_Exercise data_.
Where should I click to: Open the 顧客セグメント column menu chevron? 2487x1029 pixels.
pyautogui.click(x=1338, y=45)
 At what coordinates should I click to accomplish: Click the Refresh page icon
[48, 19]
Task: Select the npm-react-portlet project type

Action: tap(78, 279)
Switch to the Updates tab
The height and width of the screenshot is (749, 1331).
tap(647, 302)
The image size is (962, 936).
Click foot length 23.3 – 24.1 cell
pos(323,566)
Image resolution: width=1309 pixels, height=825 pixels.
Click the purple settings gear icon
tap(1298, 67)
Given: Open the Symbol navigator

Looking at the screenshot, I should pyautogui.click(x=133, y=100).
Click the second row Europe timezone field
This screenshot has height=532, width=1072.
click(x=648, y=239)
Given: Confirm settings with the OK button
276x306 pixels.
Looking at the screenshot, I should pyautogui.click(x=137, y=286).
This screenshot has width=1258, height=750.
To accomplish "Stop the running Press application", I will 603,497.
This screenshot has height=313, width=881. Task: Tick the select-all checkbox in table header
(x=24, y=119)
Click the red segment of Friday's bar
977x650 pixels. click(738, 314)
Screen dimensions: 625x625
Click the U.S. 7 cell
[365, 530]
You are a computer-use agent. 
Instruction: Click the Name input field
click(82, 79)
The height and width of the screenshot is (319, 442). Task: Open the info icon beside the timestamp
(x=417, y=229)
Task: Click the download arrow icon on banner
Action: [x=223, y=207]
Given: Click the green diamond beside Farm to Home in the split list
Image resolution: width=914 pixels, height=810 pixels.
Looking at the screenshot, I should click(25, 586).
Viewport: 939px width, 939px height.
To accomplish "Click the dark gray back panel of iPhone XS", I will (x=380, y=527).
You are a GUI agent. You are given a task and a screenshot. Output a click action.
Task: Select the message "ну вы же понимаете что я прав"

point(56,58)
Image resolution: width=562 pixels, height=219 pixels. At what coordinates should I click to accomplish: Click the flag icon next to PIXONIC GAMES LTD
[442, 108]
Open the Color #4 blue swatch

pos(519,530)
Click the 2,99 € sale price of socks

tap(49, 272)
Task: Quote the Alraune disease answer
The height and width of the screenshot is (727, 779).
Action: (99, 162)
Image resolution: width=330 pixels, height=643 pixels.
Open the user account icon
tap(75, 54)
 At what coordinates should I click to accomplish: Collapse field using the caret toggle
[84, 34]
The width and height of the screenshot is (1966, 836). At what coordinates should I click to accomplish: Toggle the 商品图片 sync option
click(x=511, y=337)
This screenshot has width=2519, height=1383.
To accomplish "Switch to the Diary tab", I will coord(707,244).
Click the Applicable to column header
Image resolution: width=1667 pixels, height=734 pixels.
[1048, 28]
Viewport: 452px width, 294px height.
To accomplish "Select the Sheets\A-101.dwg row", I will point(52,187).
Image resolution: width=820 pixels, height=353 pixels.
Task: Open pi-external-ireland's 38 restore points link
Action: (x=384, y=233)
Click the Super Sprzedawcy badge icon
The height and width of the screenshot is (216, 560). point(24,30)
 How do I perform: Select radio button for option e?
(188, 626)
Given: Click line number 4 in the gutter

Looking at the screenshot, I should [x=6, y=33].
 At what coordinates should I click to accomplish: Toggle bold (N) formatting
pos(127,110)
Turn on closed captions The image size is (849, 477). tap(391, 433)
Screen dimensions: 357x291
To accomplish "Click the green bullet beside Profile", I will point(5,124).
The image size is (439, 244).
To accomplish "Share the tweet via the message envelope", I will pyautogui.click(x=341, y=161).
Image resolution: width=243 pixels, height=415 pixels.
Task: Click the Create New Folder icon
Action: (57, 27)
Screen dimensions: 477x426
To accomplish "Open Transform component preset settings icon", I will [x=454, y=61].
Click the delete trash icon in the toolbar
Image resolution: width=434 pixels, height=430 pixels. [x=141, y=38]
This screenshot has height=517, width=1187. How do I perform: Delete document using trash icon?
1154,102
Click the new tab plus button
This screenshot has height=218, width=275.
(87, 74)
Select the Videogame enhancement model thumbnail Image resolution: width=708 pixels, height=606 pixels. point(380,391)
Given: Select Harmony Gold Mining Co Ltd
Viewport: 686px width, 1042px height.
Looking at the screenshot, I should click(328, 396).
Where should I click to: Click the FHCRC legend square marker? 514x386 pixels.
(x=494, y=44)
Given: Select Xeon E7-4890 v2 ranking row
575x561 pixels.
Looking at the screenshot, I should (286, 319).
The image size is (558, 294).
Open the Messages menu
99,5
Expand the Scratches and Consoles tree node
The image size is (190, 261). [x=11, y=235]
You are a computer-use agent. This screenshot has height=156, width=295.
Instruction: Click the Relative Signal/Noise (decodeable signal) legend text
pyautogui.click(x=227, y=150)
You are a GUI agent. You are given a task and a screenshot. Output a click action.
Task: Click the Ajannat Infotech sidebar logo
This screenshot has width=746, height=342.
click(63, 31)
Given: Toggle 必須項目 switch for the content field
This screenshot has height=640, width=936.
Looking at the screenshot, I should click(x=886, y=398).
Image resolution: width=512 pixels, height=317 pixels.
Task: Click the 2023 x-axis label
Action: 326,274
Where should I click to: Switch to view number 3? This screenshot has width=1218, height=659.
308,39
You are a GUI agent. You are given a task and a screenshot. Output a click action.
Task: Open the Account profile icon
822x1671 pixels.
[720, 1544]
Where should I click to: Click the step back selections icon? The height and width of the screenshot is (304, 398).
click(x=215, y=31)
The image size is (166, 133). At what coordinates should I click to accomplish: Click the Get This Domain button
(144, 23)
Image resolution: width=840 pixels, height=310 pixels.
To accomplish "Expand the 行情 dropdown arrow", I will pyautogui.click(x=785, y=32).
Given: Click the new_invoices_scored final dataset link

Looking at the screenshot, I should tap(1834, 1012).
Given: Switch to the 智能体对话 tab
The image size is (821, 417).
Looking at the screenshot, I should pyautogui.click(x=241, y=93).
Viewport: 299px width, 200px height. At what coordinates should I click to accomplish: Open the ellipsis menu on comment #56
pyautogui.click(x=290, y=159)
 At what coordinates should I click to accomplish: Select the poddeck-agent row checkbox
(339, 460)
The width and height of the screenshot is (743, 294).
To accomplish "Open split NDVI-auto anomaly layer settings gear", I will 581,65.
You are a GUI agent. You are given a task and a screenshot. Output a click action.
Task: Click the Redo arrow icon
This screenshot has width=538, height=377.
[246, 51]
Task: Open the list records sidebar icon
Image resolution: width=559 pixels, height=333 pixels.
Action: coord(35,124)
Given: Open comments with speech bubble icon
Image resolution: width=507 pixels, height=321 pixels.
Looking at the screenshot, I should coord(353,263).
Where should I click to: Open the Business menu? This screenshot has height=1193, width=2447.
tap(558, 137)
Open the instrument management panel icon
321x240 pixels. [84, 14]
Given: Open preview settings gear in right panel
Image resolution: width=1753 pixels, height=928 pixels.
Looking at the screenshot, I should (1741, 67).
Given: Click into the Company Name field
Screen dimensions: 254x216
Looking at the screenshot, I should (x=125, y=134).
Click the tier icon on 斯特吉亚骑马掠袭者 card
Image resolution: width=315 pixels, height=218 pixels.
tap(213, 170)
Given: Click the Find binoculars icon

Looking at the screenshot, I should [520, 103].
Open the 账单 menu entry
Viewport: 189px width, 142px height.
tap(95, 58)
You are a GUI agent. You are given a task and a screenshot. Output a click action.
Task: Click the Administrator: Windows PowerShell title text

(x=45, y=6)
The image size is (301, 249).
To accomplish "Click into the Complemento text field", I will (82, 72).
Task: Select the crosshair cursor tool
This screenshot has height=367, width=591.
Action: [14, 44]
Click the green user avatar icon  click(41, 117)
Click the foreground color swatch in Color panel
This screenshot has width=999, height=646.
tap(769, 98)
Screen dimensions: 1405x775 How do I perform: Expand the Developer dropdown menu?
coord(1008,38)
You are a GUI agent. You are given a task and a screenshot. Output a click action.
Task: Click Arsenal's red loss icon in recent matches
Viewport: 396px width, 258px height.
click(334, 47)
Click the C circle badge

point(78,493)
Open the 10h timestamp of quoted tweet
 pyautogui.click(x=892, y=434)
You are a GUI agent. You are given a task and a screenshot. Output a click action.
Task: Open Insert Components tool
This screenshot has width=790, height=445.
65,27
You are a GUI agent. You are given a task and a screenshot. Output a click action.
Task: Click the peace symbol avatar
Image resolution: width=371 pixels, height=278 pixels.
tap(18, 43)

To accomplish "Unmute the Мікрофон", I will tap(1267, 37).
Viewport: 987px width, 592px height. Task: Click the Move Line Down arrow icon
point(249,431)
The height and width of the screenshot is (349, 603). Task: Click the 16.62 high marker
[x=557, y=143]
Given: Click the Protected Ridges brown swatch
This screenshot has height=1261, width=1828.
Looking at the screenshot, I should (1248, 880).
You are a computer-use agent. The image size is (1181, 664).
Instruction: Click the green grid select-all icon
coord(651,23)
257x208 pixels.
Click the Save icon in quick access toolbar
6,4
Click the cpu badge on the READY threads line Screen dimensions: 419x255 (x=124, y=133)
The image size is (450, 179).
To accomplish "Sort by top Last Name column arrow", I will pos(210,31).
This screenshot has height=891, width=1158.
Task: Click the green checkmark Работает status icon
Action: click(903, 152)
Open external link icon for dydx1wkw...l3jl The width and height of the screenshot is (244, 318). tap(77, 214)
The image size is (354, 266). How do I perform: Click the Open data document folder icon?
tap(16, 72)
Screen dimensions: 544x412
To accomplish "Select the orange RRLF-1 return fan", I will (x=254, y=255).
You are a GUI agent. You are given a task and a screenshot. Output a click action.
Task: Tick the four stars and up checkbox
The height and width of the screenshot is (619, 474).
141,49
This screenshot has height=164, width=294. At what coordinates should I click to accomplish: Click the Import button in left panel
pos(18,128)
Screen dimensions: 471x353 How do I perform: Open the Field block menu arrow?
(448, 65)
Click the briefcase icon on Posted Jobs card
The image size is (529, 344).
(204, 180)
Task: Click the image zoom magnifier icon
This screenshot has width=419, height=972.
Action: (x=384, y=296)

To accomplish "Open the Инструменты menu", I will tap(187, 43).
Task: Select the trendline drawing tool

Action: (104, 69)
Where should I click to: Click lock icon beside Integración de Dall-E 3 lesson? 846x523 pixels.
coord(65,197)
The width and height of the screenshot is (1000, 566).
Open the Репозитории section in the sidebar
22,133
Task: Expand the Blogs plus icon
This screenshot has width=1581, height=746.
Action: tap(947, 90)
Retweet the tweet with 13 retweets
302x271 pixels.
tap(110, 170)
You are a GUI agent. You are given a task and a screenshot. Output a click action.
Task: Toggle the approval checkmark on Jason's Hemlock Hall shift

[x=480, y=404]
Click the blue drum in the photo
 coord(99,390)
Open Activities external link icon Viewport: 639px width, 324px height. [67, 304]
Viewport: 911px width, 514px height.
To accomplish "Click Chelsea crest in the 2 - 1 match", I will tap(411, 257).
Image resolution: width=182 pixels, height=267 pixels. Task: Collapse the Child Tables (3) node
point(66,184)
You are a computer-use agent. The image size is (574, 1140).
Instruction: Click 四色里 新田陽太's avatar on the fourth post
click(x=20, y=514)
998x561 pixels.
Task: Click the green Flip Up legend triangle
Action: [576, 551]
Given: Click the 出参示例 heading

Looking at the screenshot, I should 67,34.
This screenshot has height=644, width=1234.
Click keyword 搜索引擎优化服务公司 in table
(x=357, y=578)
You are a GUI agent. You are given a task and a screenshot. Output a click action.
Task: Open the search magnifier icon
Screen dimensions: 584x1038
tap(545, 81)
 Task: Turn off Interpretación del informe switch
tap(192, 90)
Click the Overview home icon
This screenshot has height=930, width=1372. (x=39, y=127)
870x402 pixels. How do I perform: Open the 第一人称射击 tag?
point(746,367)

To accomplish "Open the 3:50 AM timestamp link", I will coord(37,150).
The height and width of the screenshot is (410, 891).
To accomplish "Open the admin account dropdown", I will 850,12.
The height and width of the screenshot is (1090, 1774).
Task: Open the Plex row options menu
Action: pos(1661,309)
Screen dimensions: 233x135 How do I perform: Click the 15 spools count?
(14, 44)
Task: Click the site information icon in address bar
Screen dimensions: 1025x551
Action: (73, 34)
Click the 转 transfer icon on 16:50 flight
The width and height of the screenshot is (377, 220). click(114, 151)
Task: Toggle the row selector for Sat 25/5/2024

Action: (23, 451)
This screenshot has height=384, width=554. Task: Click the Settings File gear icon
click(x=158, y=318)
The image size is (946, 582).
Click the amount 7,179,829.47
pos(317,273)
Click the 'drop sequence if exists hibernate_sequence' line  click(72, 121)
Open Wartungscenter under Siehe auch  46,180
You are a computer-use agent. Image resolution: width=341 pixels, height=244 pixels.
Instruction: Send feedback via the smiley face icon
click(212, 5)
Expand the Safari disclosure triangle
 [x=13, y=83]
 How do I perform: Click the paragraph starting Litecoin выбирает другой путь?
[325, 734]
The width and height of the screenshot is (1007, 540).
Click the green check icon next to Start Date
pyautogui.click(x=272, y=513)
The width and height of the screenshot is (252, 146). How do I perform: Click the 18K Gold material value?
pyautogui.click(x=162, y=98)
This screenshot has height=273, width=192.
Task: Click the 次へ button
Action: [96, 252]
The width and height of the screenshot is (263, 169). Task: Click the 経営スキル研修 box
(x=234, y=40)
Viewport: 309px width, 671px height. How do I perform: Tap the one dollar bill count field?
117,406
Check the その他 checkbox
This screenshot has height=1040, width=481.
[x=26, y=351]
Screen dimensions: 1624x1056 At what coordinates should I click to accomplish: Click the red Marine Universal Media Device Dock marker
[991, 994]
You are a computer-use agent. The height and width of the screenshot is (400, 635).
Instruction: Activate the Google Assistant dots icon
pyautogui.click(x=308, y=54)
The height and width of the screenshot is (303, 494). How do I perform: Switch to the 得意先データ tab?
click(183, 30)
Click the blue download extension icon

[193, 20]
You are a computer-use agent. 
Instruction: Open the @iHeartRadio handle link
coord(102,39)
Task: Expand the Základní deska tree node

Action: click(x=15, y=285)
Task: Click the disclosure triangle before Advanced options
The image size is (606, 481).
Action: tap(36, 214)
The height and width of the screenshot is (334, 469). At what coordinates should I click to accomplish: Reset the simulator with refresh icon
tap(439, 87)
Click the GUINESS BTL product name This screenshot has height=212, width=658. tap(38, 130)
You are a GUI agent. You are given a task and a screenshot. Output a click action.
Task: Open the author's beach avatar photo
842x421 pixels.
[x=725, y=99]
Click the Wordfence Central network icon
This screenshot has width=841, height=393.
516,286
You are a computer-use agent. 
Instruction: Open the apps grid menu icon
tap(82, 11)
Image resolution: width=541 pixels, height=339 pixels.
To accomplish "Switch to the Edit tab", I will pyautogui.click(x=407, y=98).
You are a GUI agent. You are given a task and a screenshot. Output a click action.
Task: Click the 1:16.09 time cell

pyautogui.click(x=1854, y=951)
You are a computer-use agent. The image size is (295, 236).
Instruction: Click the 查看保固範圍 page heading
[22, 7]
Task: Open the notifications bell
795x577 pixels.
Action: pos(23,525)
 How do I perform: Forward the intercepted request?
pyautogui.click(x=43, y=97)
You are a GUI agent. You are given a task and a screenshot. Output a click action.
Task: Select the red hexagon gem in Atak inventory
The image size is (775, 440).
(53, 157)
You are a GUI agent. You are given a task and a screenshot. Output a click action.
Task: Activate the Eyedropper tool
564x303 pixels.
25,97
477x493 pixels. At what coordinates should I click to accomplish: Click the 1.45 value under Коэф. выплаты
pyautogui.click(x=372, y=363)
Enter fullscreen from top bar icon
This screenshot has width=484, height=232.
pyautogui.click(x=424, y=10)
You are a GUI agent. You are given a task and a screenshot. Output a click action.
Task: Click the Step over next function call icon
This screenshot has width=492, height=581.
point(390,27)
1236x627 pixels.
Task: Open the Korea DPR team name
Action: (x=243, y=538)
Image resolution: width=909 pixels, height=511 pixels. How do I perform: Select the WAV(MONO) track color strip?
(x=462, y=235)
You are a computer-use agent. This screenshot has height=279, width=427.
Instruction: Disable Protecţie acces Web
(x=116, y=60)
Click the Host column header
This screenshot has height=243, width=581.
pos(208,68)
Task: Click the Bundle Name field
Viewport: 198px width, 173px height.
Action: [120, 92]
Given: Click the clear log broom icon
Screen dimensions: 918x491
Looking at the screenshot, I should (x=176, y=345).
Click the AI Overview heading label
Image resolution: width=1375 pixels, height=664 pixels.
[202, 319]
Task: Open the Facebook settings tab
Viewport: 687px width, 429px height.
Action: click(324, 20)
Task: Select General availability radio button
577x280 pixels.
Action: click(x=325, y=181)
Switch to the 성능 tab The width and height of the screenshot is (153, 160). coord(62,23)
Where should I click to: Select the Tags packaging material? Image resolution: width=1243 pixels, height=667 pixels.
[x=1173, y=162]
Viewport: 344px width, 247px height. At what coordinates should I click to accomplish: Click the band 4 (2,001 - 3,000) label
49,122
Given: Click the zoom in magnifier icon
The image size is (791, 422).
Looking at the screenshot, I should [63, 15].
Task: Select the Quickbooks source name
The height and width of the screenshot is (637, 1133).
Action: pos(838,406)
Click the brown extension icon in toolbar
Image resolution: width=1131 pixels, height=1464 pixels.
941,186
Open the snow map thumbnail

_Set task_. Format the records from the first line through the line containing "should pyautogui.click(x=133, y=100)." as a JSON list of strings, one string per line, with blank lines left out.

_Complete answer_.
[
  "Where should I click to: Open the 顧客セグメント column menu chevron? 2487x1029 pixels.",
  "pyautogui.click(x=1338, y=45)",
  " At what coordinates should I click to accomplish: Click the Refresh page icon",
  "[48, 19]",
  "Task: Select the npm-react-portlet project type",
  "Action: tap(78, 279)",
  "Switch to the Updates tab",
  "The height and width of the screenshot is (749, 1331).",
  "tap(647, 302)",
  "The image size is (962, 936).",
  "Click foot length 23.3 – 24.1 cell",
  "pos(323,566)",
  "Image resolution: width=1309 pixels, height=825 pixels.",
  "Click the purple settings gear icon",
  "tap(1298, 67)",
  "Given: Open the Symbol navigator",
  "Looking at the screenshot, I should pyautogui.click(x=133, y=100)."
]